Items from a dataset

-*-*-

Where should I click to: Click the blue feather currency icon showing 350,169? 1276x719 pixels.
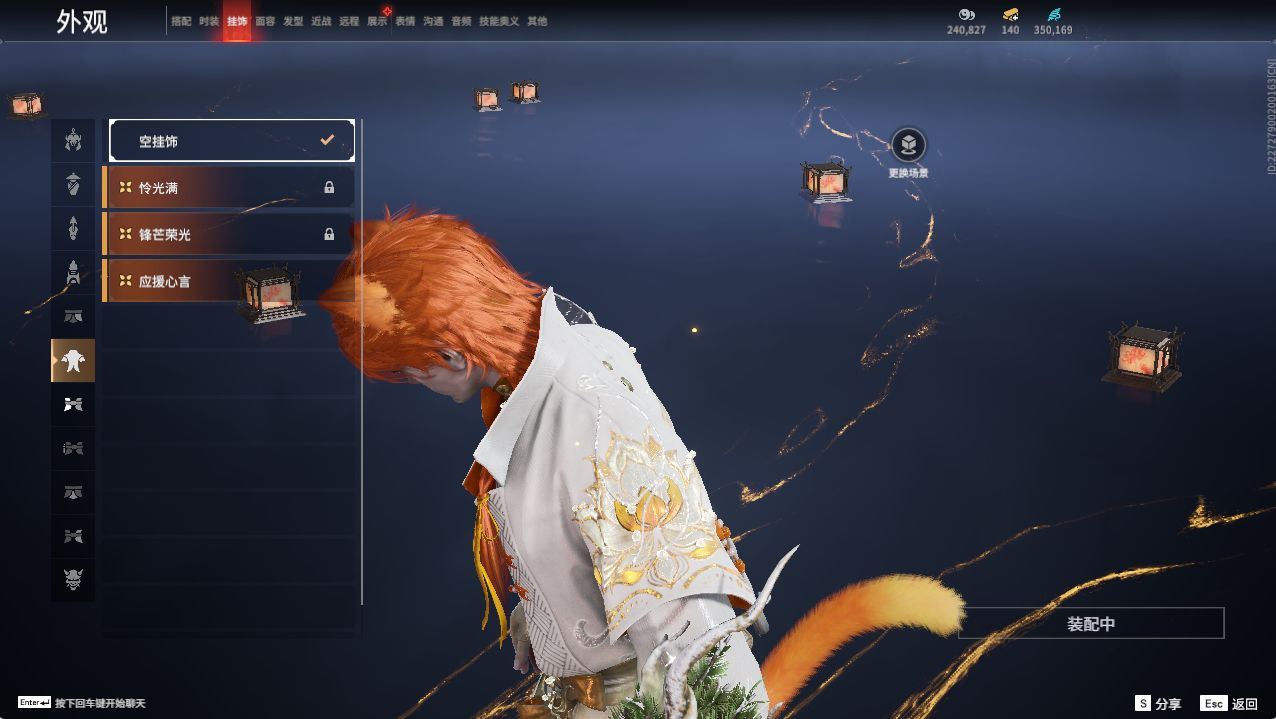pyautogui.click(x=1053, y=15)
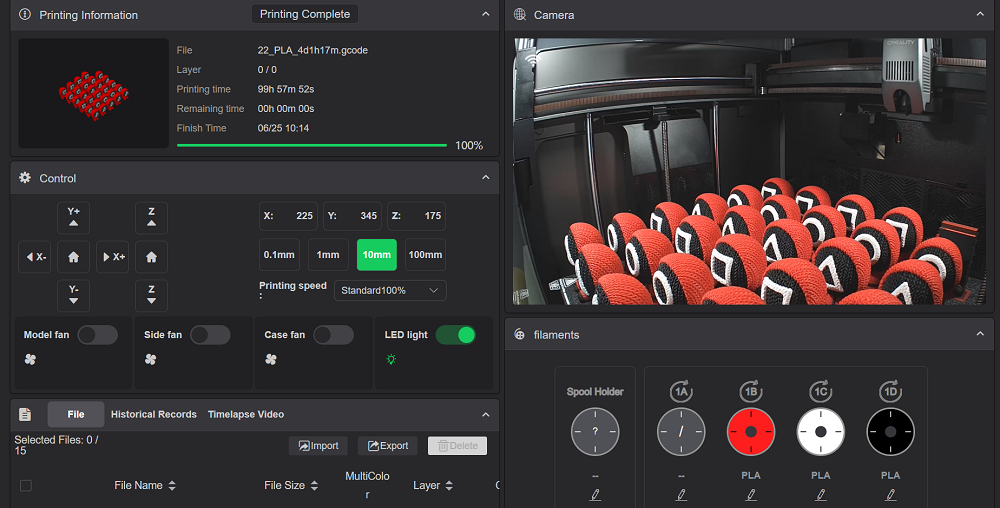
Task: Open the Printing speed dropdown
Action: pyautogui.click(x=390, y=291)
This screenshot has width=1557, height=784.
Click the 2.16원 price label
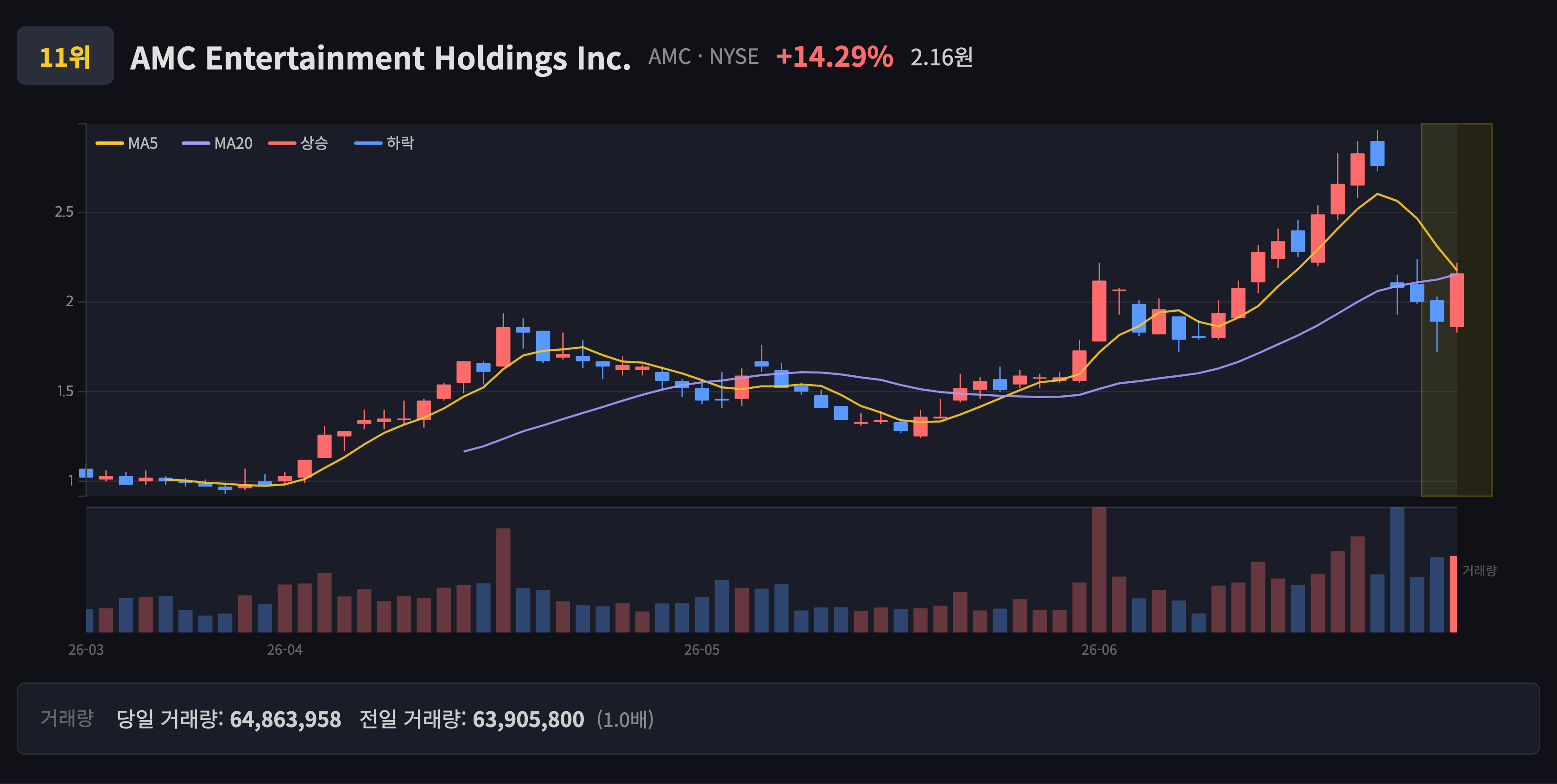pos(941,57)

-*-*-

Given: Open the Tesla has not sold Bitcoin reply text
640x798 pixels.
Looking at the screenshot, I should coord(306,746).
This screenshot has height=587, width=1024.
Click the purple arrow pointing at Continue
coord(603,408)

-*-*-

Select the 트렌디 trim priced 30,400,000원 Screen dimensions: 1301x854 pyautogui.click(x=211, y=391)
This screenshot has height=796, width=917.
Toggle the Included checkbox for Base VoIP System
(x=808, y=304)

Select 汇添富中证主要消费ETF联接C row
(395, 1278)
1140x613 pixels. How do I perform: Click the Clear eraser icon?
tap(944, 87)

-*-*-

### Task description
Copy the rows above exactly, starting at the line with "Given: Open the" and ending with the line with "coord(603,408)", both included.

### Exercise solution
Given: Open the Tesla has not sold Bitcoin reply text
640x798 pixels.
Looking at the screenshot, I should coord(306,746).
This screenshot has height=587, width=1024.
Click the purple arrow pointing at Continue
coord(603,408)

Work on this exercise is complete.